Li Xiao-Long, Ma Zhan-Hong, Zhao Long-Lian, Li Jun-Hui, Wang Hai-Guang
College of Agriculture and Biotechnology, China Agricultural University, Beijing 100193, China.
College of Information and Electrical Engineering, China Agricultural University, Beijing 100083, China.
Guang Pu Xue Yu Guang Pu Fen Xi. 2013 Oct;33(10):2661-5.

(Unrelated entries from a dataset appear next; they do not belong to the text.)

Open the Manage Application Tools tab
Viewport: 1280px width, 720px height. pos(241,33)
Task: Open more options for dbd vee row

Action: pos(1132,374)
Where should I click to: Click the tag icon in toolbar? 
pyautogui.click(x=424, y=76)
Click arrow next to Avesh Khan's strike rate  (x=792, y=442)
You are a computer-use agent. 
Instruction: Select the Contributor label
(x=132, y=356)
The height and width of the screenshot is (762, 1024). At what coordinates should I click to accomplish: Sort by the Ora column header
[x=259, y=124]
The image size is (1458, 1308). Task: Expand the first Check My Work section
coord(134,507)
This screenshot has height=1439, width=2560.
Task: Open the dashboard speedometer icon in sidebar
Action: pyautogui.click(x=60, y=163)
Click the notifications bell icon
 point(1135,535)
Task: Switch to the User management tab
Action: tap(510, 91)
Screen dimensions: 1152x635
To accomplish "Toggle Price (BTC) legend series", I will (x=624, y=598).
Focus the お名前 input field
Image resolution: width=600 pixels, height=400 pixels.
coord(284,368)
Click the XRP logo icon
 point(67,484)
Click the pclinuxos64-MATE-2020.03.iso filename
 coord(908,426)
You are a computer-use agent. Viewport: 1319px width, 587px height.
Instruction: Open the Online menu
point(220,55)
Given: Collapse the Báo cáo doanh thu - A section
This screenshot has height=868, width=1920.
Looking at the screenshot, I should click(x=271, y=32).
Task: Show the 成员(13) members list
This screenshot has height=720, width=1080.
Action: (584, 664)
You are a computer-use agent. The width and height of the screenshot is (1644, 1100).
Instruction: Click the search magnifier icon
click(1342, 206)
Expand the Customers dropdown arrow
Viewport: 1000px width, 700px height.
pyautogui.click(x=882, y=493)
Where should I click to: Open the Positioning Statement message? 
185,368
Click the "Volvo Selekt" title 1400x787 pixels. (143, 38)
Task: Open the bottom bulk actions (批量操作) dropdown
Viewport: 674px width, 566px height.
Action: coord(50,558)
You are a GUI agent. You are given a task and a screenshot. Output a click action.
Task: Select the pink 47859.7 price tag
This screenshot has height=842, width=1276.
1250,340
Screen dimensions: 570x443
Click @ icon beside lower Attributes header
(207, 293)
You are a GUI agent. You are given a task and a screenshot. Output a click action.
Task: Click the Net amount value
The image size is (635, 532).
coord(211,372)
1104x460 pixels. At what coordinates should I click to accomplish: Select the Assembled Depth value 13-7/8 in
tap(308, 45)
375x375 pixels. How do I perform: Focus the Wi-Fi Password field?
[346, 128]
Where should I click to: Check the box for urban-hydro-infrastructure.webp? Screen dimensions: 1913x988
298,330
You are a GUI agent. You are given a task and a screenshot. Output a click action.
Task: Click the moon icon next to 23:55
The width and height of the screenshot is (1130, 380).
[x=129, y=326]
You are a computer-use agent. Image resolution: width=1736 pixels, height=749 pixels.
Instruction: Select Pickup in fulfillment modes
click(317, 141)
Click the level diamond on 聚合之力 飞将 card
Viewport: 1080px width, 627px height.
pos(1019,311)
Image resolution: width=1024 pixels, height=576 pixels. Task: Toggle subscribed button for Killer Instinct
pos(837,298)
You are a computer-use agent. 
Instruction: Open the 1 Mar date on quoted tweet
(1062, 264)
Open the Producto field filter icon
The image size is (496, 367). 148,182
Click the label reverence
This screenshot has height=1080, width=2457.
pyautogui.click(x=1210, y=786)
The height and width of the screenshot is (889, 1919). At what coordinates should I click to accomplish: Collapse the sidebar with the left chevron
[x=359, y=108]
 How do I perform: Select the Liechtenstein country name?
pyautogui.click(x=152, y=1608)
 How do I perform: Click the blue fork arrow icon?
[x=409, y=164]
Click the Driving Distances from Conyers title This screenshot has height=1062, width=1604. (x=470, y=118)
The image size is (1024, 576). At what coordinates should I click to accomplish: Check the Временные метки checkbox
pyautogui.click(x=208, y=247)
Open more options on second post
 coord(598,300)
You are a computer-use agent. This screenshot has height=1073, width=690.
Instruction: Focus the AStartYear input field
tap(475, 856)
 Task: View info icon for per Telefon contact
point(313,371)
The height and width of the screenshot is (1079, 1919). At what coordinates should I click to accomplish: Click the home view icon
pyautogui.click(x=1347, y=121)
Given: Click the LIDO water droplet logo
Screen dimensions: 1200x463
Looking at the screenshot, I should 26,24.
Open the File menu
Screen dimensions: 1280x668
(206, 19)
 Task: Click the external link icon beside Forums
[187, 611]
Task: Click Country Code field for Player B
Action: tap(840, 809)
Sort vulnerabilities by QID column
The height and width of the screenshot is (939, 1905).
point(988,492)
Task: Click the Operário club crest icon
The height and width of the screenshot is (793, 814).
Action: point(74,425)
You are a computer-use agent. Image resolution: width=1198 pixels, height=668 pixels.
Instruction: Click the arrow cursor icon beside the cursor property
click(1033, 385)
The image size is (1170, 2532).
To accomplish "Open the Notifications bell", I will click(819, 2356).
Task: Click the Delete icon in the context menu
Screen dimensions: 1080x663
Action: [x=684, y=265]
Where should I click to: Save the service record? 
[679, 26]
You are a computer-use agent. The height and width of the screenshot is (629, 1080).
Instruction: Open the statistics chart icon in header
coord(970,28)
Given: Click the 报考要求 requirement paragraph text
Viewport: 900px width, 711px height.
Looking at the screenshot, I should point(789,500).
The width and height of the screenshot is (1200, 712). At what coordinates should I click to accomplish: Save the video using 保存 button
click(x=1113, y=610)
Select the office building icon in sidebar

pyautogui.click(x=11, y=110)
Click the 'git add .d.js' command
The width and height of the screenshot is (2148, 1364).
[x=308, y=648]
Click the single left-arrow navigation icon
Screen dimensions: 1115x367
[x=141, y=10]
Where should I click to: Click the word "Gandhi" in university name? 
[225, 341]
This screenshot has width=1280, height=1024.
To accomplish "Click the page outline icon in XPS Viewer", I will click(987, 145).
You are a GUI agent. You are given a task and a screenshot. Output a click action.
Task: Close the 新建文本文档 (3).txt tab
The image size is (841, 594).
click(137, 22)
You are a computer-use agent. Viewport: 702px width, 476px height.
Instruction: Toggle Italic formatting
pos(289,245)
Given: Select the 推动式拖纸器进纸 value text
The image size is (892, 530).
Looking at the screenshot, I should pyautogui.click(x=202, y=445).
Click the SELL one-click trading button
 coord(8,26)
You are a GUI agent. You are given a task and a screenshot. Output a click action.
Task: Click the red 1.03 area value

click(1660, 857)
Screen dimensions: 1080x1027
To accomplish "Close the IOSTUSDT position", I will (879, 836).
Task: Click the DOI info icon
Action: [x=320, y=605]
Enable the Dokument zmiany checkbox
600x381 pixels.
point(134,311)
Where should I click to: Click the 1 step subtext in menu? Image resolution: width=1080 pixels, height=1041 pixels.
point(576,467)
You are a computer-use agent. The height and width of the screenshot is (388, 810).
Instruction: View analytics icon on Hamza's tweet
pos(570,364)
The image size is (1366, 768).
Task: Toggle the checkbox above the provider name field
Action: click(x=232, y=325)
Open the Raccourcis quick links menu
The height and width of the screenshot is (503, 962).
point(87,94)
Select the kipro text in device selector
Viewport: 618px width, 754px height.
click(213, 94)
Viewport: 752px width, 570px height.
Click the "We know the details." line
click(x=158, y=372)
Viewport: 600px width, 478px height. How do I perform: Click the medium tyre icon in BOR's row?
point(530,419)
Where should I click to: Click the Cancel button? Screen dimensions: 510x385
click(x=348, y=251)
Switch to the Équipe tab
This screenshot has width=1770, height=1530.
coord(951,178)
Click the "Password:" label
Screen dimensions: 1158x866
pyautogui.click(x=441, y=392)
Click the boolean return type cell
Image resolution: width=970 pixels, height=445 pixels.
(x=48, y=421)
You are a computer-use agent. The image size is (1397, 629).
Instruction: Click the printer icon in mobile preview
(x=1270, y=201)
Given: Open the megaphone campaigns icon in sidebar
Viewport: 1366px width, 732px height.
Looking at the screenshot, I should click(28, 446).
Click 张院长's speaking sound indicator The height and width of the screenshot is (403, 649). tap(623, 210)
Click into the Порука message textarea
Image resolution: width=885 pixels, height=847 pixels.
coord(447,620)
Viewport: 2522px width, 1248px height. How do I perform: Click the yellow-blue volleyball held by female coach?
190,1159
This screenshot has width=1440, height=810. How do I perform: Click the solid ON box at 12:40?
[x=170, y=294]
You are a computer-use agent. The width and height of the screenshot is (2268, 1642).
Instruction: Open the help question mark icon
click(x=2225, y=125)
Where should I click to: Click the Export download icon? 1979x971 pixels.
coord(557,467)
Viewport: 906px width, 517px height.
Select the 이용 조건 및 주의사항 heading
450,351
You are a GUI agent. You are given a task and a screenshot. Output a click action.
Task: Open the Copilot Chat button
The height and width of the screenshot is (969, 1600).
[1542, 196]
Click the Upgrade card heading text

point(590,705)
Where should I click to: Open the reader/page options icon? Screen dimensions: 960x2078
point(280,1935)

In the present study, near-infrared reflectance spectroscopy (NIRS) technology was applied to implement early diagnosis of two kinds of wheat rusts, i. e. wheat stripe rust and wheat leaf rust, by detecting wheat leaves as disease symptom has not appeared. The wheat leaves were divided into five categories including healthy leaves, leaves in the incubation period infected with P. strii formis f. sp. tritici, leaves showing symptom infected with P. strii formis f. sp. tritici, leaves in the incubation period infected with P. recondita f. sp. tritici and leaves showing symptom infected with P. recondita f. sp. tritici. Near infrared spectra of 150 wheat leaves were obtained using MPA spectrometer and then a model to identify the categories of wheat leaves was built using distinguished partial least squares (DPLS). For building the model, second-order derivative method was regarded as the best preprocessing method of the spectra and the spectral region 4000 - 8000 cm(-1) was regarded as the optimal spectral region. Using the model with different training sets and testing sets, the average identification rate of the training sets was 96.56% and the average identification rate of the testing sets was 91.85%. The results proved the model's stability. The optimal identification rates were obtained while the ratio of training set to testing set was 2 : 1 and the number of principal components was 10. The identification rate of the training set was 97.00% and the identification rate of the testing set was 96.00%. The results indicated that the identification method based on the NIRS technology developed in this study is feasible for early diagnosis of wheat stripe rust and wheat leaf rust.
在本研究中,应用近红外反射光谱(NIRS)技术,通过在小麦叶部病害症状未出现时对其进行检测,实现对两种小麦锈病(即小麦条锈病和小麦叶锈病)的早期诊断。将小麦叶分为五类,包括健康叶片、感染条形柄锈菌小麦专化型处于潜伏期的叶片、感染条形柄锈菌小麦专化型出现症状的叶片、感染隐匿柄锈菌小麦专化型处于潜伏期的叶片以及感染隐匿柄锈菌小麦专化型出现症状的叶片。使用MPA光谱仪获取了150片小麦叶的近红外光谱,然后采用判别偏最小二乘法(DPLS)建立了识别小麦叶类别的模型。在建立模型时,二阶导数法被视为光谱的最佳预处理方法,光谱区域4000 - 8000 cm(-1)被视为最佳光谱区域。使用不同训练集和测试集的模型,训练集的平均识别率为96.56%,测试集的平均识别率为91.85%。结果证明了该模型的稳定性。当训练集与测试集的比例为2 : 1且主成分数量为10时,获得了最佳识别率。训练集的识别率为97.00%,测试集的识别率为96.00%。结果表明,本研究开发的基于NIRS技术的识别方法对于小麦条锈病和小麦叶锈病的早期诊断是可行的。